- Input records:
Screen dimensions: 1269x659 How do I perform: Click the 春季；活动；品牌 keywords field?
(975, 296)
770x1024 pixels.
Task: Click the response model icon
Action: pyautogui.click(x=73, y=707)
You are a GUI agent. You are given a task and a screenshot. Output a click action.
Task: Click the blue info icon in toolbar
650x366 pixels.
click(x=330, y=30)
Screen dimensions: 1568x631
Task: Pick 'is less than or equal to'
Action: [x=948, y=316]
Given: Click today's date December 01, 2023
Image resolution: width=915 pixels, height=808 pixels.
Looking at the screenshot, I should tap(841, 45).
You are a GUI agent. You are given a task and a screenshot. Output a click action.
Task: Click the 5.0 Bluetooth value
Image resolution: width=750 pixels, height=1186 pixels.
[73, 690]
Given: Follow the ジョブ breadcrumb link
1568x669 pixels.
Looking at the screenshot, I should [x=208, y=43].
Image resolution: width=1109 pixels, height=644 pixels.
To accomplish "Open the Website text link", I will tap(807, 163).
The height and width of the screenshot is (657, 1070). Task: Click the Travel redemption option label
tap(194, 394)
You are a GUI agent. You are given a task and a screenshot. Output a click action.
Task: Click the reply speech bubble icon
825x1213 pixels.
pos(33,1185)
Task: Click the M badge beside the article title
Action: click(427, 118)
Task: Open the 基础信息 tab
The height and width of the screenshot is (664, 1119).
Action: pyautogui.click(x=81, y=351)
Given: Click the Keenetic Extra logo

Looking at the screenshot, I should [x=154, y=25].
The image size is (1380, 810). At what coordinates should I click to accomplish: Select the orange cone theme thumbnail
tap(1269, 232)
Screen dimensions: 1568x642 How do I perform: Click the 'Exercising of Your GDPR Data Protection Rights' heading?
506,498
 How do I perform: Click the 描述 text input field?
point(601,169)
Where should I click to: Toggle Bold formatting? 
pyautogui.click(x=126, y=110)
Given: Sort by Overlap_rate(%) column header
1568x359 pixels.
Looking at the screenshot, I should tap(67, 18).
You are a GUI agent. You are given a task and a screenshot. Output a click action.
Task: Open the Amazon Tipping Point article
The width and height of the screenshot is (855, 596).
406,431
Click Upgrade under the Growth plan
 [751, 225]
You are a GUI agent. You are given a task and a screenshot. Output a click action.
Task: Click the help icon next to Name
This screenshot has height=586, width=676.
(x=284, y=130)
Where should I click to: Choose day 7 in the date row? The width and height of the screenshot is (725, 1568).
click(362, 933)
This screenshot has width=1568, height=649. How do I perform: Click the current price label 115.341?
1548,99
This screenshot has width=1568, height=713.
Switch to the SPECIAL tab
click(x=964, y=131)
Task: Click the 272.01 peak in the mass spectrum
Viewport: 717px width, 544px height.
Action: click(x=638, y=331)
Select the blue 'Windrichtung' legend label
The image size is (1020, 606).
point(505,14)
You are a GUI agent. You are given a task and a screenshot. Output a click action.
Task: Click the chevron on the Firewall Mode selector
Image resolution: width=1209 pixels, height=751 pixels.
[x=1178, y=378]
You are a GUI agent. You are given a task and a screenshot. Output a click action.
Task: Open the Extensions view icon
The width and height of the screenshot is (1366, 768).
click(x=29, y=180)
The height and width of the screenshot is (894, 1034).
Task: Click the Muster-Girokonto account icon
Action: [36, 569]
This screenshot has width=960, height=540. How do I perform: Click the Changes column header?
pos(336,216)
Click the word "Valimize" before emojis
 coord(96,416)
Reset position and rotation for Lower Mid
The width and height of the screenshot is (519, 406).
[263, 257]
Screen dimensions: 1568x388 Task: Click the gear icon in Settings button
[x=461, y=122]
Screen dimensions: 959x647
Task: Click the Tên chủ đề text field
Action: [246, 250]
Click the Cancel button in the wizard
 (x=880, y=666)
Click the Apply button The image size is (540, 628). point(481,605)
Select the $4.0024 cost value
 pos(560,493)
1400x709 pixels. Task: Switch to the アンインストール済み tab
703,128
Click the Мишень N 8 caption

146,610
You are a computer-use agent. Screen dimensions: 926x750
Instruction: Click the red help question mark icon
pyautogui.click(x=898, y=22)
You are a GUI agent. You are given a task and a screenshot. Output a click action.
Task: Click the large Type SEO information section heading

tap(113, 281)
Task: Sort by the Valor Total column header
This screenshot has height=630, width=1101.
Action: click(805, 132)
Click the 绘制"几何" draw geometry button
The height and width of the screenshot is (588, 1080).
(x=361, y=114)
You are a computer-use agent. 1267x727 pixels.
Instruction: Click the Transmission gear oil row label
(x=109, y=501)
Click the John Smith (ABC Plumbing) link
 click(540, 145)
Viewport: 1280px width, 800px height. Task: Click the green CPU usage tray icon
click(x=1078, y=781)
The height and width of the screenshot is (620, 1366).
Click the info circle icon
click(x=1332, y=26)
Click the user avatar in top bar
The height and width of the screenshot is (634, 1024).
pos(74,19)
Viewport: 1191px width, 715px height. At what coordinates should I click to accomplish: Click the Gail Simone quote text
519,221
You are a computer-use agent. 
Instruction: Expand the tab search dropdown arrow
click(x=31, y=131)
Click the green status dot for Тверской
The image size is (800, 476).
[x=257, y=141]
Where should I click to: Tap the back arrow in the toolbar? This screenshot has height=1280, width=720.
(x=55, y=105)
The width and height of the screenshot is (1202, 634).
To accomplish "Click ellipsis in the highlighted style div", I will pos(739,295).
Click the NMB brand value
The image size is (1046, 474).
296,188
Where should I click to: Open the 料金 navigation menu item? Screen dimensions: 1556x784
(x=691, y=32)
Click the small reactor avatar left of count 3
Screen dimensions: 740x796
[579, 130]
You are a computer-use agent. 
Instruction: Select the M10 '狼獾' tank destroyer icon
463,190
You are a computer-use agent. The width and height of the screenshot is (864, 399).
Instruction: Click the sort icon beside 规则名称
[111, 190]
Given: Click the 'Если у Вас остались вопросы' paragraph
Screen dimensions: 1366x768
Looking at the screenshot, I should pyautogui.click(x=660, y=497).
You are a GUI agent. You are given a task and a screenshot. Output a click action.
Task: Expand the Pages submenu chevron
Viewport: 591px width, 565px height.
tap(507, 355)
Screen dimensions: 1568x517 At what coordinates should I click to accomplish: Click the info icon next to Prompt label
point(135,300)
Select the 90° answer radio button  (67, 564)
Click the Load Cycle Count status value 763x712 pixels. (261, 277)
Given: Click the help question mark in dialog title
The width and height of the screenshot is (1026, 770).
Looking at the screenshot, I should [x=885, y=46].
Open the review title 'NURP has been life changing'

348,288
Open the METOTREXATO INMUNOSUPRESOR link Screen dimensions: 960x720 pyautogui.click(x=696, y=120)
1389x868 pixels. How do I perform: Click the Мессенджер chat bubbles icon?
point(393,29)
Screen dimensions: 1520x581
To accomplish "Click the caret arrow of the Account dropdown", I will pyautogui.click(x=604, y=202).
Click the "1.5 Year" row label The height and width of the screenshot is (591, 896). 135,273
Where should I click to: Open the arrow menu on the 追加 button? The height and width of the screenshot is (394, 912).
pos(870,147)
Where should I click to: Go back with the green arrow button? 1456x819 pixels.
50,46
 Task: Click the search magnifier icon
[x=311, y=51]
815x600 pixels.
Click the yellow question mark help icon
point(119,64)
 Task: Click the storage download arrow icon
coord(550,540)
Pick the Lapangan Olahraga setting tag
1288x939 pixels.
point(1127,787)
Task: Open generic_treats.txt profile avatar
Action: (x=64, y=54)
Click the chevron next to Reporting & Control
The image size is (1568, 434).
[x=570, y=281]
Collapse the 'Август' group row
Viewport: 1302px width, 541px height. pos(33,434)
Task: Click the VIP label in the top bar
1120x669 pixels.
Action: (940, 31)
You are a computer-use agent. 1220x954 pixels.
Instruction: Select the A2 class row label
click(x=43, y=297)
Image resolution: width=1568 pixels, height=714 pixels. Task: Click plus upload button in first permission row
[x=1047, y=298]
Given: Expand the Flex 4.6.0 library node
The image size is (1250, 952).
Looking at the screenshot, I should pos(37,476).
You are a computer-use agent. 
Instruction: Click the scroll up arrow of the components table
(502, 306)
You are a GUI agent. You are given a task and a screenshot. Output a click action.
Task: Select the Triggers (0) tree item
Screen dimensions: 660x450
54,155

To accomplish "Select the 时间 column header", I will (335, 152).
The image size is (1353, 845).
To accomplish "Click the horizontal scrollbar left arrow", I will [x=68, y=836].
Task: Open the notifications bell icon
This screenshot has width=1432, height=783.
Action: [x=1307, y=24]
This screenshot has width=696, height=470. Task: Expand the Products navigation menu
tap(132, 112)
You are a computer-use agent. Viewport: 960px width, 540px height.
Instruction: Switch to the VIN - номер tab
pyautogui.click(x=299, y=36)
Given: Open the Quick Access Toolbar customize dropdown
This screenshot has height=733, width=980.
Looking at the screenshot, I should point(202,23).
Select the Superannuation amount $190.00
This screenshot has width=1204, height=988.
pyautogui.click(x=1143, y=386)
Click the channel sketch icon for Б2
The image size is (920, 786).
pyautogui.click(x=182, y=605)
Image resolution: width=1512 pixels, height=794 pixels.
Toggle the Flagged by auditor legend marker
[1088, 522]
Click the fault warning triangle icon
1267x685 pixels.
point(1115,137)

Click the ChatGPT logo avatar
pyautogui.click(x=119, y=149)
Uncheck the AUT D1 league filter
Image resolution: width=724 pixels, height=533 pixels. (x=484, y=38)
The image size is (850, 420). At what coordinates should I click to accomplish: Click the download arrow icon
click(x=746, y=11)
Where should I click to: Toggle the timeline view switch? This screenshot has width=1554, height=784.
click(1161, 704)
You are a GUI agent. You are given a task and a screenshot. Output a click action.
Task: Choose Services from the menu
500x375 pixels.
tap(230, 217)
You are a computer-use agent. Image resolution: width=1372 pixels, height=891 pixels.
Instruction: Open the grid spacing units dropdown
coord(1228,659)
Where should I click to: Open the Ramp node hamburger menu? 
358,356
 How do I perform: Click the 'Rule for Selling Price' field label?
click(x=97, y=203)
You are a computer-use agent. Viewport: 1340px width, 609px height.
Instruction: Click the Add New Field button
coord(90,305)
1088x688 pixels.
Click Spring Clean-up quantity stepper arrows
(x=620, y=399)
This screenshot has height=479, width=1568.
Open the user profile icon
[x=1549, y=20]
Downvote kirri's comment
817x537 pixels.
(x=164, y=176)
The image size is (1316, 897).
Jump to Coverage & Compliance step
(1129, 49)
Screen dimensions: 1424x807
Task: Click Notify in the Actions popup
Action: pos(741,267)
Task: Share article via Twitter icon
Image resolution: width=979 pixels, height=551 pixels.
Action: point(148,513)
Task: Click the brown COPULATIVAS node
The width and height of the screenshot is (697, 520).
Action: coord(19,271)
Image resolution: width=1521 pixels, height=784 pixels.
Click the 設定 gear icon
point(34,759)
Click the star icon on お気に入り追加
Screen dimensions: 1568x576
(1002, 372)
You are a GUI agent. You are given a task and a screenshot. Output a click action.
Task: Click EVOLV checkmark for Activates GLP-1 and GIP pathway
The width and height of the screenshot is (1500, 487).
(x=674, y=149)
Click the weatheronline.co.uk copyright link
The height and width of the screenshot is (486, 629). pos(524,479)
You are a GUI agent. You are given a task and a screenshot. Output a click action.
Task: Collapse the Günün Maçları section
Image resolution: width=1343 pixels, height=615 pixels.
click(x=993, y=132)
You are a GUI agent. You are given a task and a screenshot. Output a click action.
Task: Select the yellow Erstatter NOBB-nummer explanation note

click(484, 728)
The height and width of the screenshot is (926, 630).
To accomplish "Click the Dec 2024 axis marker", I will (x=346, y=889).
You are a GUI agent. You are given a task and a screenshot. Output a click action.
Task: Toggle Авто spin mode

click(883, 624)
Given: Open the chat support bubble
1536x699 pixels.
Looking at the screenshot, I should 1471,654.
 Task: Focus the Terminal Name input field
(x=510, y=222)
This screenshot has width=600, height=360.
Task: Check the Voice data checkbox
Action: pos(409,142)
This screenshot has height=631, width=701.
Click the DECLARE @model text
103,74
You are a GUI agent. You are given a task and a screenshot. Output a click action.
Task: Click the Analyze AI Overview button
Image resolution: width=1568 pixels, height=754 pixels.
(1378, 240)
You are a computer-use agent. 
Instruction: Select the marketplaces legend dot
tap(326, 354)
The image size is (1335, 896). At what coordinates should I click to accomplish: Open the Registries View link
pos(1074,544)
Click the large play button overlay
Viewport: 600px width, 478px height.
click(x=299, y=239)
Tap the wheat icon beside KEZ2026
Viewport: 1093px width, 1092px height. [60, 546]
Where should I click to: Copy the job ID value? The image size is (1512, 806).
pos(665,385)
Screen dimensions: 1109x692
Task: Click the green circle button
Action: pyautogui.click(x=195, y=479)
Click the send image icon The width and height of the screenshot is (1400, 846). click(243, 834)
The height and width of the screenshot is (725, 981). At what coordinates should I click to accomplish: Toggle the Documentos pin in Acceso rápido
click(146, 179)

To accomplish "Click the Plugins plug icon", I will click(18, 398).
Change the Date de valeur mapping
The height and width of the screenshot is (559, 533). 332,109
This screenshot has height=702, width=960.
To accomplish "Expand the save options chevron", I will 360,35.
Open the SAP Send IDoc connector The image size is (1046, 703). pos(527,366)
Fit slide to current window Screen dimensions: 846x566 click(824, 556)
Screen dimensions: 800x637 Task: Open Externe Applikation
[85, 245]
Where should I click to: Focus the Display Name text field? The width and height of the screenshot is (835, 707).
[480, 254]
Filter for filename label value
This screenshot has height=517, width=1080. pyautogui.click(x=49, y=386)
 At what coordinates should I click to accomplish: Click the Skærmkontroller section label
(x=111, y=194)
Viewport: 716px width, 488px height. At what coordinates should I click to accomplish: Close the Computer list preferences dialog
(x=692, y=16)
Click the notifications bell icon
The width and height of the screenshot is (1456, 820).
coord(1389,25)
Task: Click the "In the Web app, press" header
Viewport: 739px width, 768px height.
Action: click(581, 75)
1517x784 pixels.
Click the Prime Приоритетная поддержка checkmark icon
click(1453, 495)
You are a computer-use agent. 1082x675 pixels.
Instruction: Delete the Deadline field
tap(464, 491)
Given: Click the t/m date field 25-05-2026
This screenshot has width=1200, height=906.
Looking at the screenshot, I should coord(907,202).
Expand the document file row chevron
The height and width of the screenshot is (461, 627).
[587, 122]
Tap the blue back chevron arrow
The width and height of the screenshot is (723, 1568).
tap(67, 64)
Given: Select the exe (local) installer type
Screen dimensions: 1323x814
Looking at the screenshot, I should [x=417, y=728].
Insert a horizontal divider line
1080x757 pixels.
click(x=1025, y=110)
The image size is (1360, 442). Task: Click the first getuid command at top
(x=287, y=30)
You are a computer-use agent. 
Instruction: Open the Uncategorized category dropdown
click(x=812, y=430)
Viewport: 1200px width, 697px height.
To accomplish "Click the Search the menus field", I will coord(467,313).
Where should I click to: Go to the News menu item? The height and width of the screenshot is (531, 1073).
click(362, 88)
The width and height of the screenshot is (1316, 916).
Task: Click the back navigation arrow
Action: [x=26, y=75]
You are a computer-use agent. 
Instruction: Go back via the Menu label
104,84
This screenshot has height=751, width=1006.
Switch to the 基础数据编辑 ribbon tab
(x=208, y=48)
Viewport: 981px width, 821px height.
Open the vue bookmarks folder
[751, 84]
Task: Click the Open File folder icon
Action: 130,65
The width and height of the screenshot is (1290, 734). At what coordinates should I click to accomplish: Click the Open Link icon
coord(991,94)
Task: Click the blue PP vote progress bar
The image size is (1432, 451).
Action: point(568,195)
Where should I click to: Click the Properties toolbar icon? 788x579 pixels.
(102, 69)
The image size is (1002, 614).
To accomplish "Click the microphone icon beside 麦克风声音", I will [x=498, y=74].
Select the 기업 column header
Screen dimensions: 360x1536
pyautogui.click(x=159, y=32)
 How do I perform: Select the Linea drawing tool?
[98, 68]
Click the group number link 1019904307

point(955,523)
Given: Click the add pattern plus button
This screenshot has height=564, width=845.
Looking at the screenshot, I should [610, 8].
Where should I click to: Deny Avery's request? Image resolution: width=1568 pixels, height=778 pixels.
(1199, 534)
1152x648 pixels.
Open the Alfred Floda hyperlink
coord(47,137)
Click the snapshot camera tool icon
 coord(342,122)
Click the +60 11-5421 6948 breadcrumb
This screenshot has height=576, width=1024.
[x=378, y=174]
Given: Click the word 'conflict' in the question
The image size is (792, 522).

- Work to be completed: What must be returned is only the number of lines in the records that hold the word "notifications".

- Final answer: 2